Writing And Competition


It's worth thinking about competition among writers for just a moment.

Professional writers are some of the most analytical, intelligent and sophisticated people around but they're also human. Amateurs who fancy themselves as pros in the making are generally pretty good people as well. But, again, all too human.

There's no getting around the fact that success for writers is elusive and any community of authors will eventually have to deal with jealousy, conflict and hard feelings.

It's my hope that the most successful writers deal with perfectly natural emotions like envy and jealousy with a certain level of professionalism. Sadly, I know that's not the case.

Writers are people too and people are hard to deal with, understand and predict. At one point or another every newspaper, tabloid and blog is home to angry writers lashing out at their rivals. In many ways it's entertaining and offers readers a more intense look at the emotions that guide these professional opinion makers and story tellers. But most of the time, conflict among scribes just seems catty.

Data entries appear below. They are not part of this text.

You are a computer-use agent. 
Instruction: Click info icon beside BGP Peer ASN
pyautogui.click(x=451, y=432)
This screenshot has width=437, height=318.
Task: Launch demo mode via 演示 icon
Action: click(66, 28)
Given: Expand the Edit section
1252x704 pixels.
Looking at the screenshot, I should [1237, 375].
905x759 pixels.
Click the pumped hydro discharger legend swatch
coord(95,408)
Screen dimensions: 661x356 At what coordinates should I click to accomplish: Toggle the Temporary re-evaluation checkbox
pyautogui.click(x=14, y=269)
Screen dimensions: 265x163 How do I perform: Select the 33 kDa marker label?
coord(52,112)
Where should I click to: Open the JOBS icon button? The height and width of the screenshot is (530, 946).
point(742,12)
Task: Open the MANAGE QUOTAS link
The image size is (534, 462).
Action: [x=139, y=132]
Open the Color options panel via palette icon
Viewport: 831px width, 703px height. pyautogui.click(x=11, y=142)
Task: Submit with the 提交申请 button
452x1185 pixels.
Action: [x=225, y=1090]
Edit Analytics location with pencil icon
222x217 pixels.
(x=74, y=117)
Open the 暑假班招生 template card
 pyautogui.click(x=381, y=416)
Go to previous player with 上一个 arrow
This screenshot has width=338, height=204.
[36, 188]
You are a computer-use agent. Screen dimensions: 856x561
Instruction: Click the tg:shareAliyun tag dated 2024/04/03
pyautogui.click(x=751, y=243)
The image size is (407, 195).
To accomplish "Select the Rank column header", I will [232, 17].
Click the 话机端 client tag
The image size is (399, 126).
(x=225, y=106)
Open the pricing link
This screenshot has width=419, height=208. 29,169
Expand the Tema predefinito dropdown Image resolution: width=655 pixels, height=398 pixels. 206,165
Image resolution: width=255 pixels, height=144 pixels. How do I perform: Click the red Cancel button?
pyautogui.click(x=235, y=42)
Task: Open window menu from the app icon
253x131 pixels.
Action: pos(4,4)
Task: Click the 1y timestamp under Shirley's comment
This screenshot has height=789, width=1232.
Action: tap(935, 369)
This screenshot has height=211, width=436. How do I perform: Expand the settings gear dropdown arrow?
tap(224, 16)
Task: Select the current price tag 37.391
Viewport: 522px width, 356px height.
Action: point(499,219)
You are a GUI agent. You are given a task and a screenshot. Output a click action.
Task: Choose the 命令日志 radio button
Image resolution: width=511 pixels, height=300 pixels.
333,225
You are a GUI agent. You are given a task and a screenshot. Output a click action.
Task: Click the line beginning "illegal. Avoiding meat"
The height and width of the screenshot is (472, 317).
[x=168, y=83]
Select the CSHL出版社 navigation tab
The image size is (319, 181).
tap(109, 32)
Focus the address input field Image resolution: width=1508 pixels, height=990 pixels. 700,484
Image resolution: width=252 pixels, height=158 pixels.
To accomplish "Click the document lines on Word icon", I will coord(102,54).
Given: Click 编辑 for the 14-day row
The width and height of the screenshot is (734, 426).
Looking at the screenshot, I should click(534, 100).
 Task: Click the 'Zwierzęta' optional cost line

Forgive the cliché but the ultimate battle a writer must face is with oneself. It's a death match that consumes every waking hour and the competition is exceptionally savage because the enemy knows every weakness, is equally matched in every strength and lies within.

Really, competition with oneself is the only real contest that matters for writers who are truly serious about perfecting their craft.

And, for me, that's the fight that always puts me back on track. No matter how many petty or personal beefs are fought on a daily basis I know that at the end of the day that fight that will always be there waiting is the one that lives within my own soul.

Procrastination, doubt and pessimism are probably the worst enemies of any writer but each one must be defeated on a daily basis in order to ensure productivity. And so, in the final analysis, any competition from the outside world simply serves as a distraction from the real battle with the mostly internal forces that would drain creativity and keep a writer from working.